If Cleopatra VII had any Black blood, it would have come from her father’s side of the family. There is some reason to believe that Auletes’ mother – Cleopatra’s grand mother – was a Black woman. There is little doubt that Auletes himself was not a pure Macedonian Greek. His birth was frequently referred to as being “irregular on his mother’s side.” This almost certainly means that his mother – Cleopatra’s grandmother – was not Macedonian Greek. But was she Black? This is where I part company with those Afrocentric historians who say Cleopatra was definitely Black. There is simply no description or labeling of Cleopatra’s grandmother to be found in the ancient historical record. We simply do not know for sure whether Cleopatra’s grandmother was a Black woman. All we can be reasonably sure of is that Cleopatra was of mixed ethnic or racial background. She was part Macedonian Greek and part something else.

Finally, the fact that Auletes’ mother may have been Black did not seem to bother the Greeks. His mixed background was known and he still became pharaoh. It was the Romans who caused the problem and may have indirectly caused the destruction of the information which could have established whether or not Cleopatra was Black.

At this time (80 BC to 51 BC) Auletes – Ptolemy XII – was paying tribute to Rome as both an ally and to avoid being invaded. Our research suggests that a move began in the Roman Senate to challenge Auletes’ right to be Egyptian Pharaoh in the Ptolemy line because he was not pure Macedonian Greek. Auletes (a scoundrel and playboy who spent little time actually ruling Egypt ) did two things to beat back the challenge to his rule. He bribed two powerful Roman senators – Ceasar and Crassus – to block the issue from coming up in the Roman Senate and just in case that failed he began hiding and destroying evidence about his mother. This is probably the reason that today we can find so little evidence about his mother’s background.

The bottom line is that Cleopatra VII was not pure Macedonian Greek. She was almost certainly of mixed ethnic or racial background. That mixture may have been a grandmother who was Black but we simply do not know for sure because Auletes appears to have hidden evidence of his mother’s background in order to defeat a Roman (not Greek or Egyptian) challenge to his rule.

Robert N. Taylor, Phd.

Paul Hue said...

Steve: I stand corrected. This is a very convincing evaluation because it directly addresses all the issues. Can you please reference it?

I offer one question: Why did the Roman coins show her as a honkey? Or might that representation be consistent with a white-looking person of mixed heritage? It would be nice to see this question addressed.

I concur with all that Taylor writes here. I am already familiar with all of it except the direct discussion of Cleo's racial heritage. By the way, Cleopatra is a Greek name, and a very popular one. As I recall, Alexander had a sister named Cleo, and his dad took a wife named Cleo, and their son vied with Alexander for the throne. And those weren't the only important Cleo's of that time and place, causing confusion for historians.

uptownseteve said...

"What I would like to see: black folks playing all manner of historical characters, including Napoleon. And of course: where's the movies about the slave rebellions? Amistad doesn't count, of course; they need to refilm it and this time focus on the rebels."

But Napoleon wasn't black.

TASK BRIEF: Reproduce the portion of the passage on Cleopatra's ancestry starting with "Steve: I stand" and going on through "uptownseteve said...".

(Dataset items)

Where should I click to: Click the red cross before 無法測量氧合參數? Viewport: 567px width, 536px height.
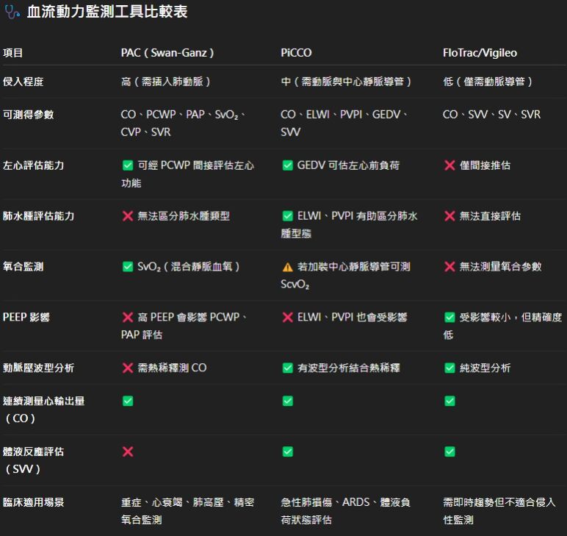(449, 267)
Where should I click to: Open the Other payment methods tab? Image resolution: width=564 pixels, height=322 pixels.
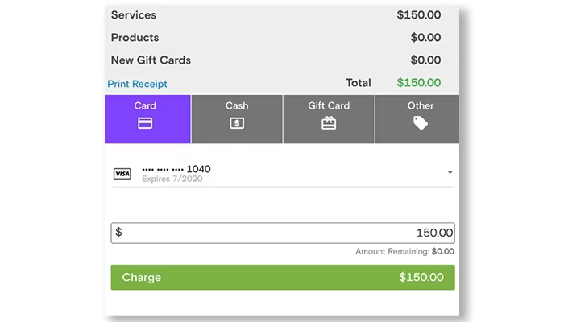pos(417,119)
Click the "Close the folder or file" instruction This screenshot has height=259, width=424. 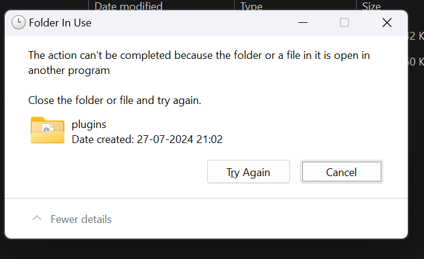click(115, 100)
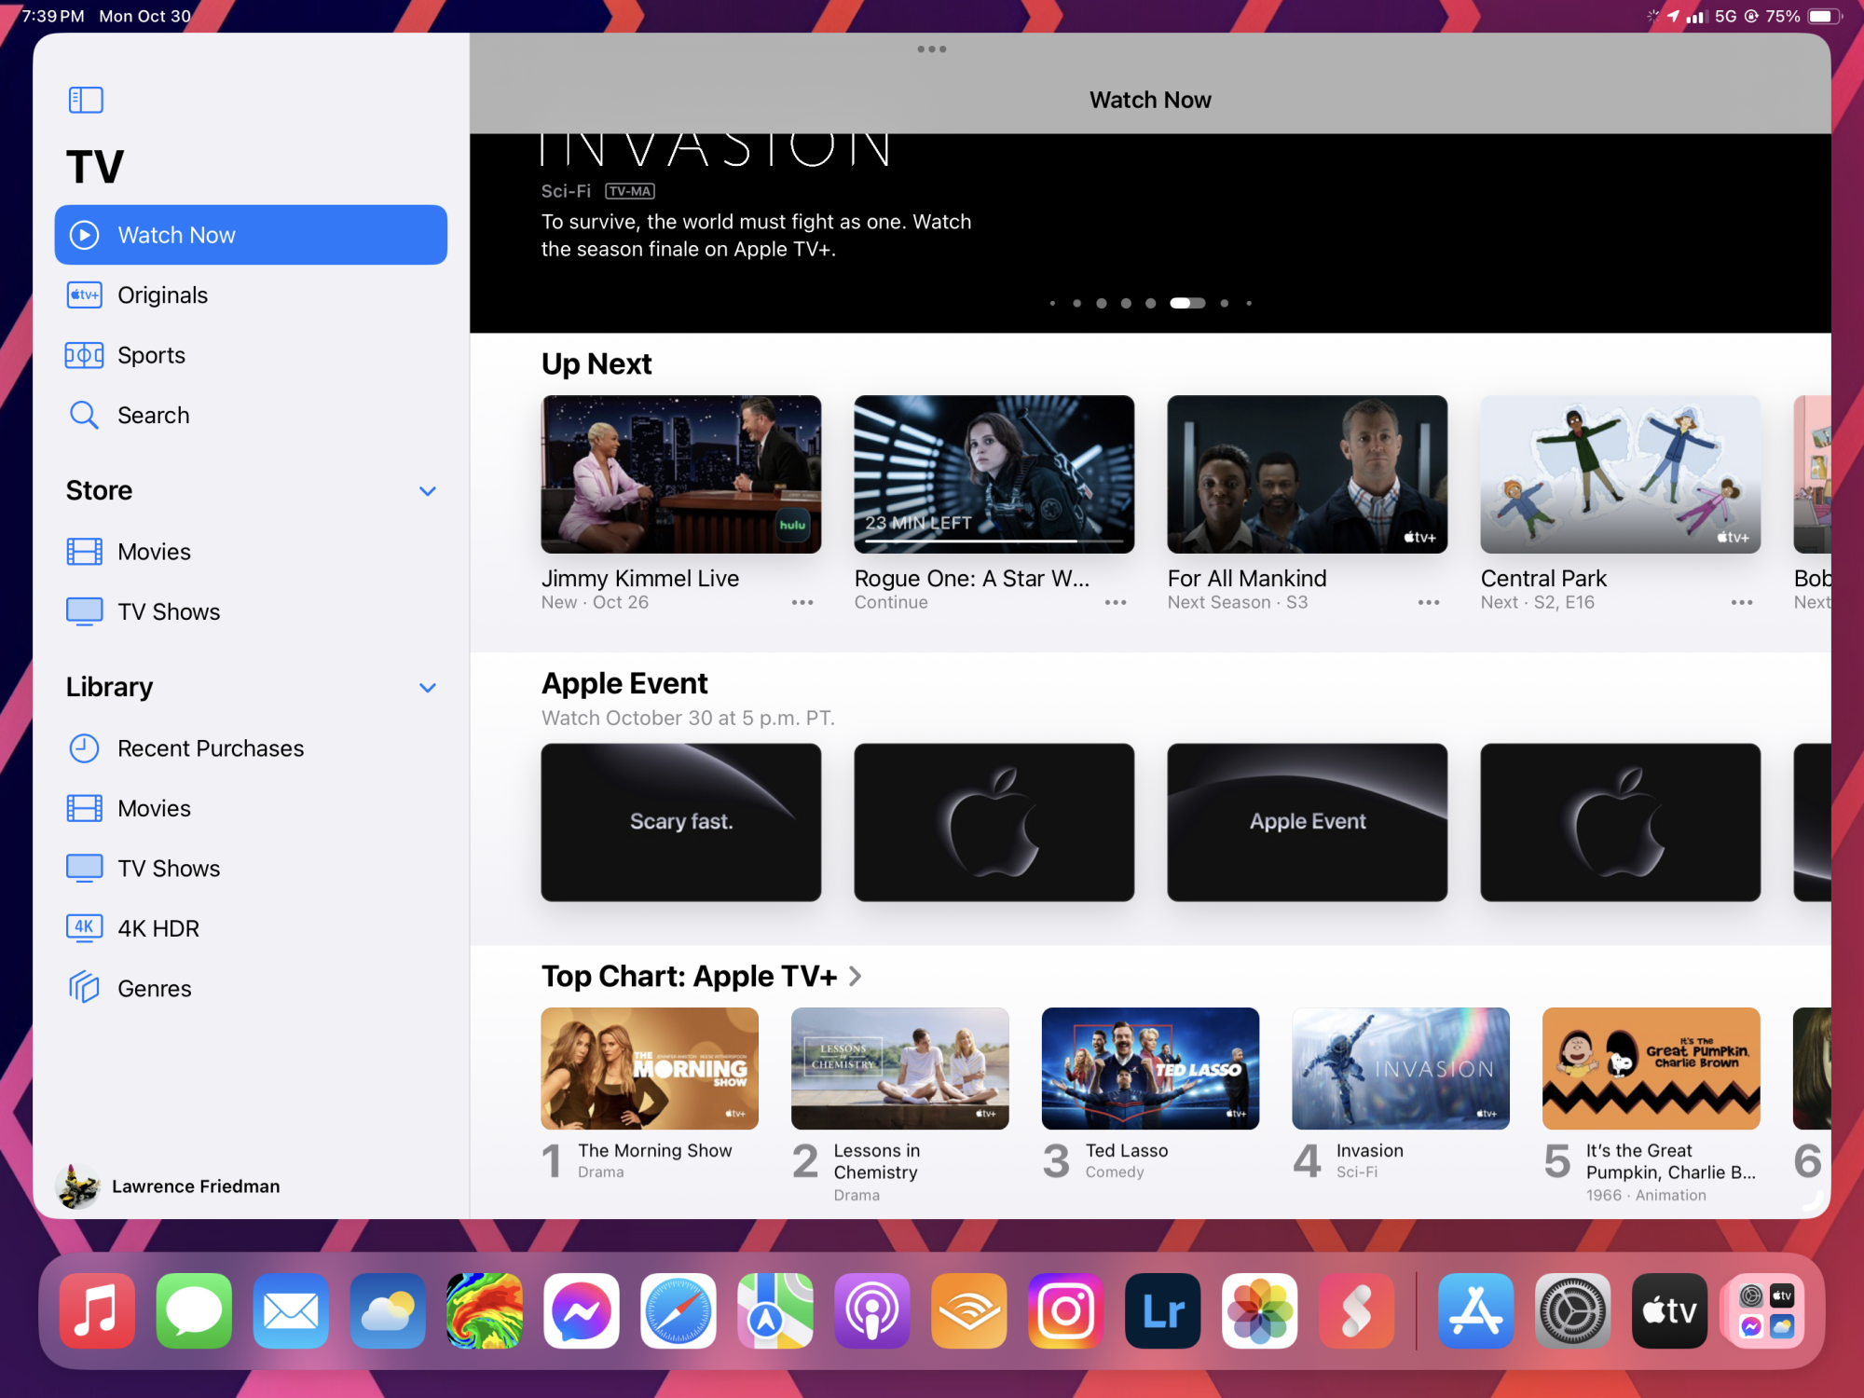Screen dimensions: 1864x1398
Task: Open the Sports section
Action: point(151,355)
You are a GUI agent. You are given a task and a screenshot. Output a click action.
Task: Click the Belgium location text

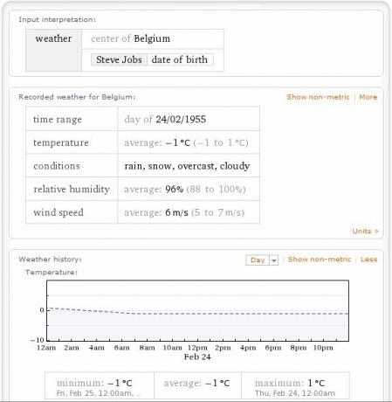click(152, 38)
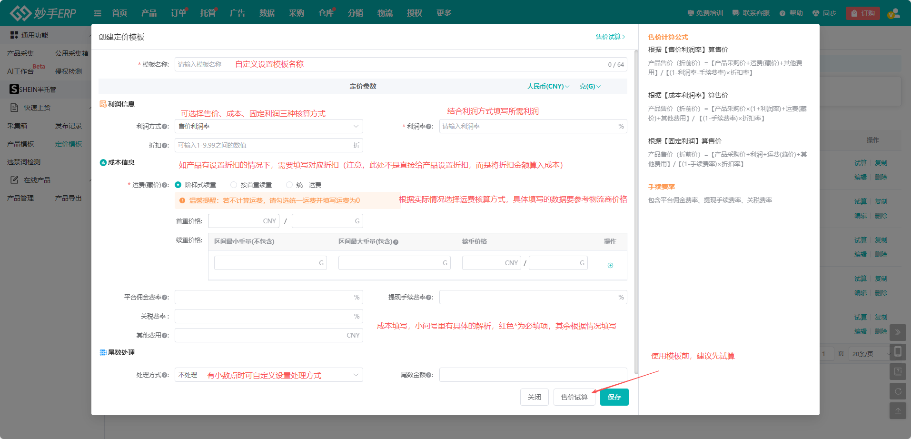The height and width of the screenshot is (439, 911).
Task: Click the help icon next to 区间最大重量(包含)
Action: [x=396, y=242]
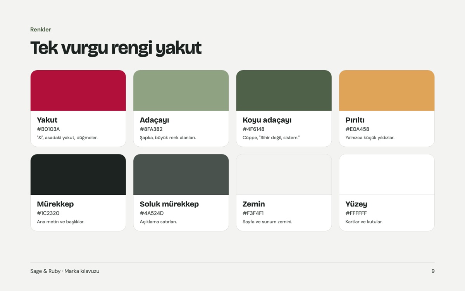465x291 pixels.
Task: Click the hex code #B0103A
Action: click(x=48, y=129)
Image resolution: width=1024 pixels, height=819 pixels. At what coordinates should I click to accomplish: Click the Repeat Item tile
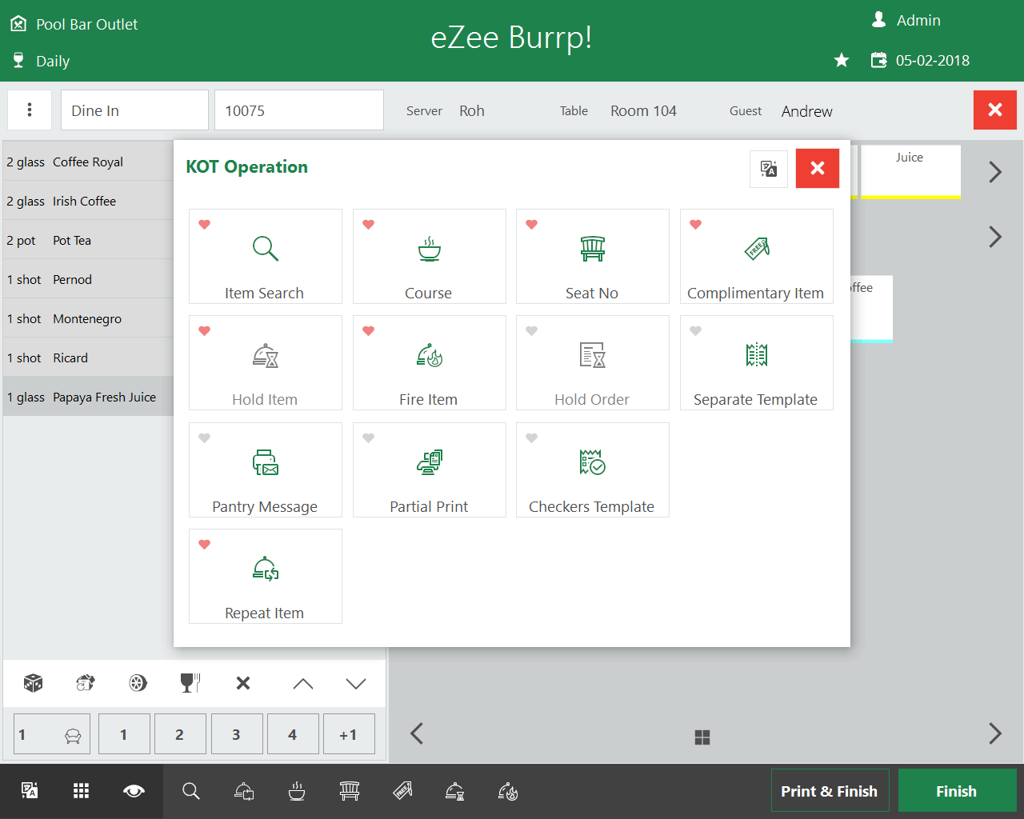coord(265,577)
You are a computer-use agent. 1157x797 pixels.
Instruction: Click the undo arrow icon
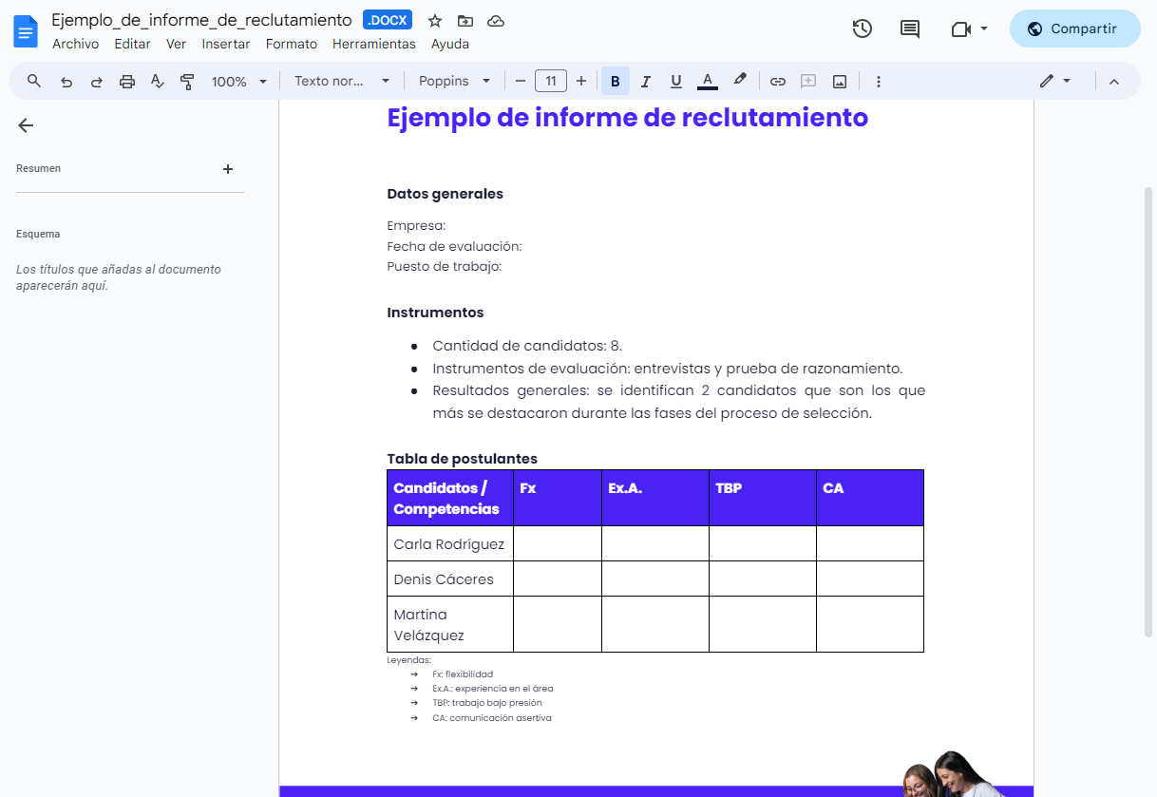[x=66, y=82]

IN RESPONSE:
Steve: I stand corrected. This is a very convincing evaluation because it directly addresses all the issues. Can you please reference it?

I offer one question: Why did the Roman coins show her as a honkey? Or might that representation be consistent with a white-looking person of mixed heritage? It would be nice to see this question addressed.

I concur with all that Taylor writes here. I am already familiar with all of it except the direct discussion of Cleo's racial heritage. By the way, Cleopatra is a Greek name, and a very popular one. As I recall, Alexander had a sister named Cleo, and his dad took a wife named Cleo, and their son vied with Alexander for the throne. And those weren't the only important Cleo's of that time and place, causing confusion for historians.

uptownseteve said...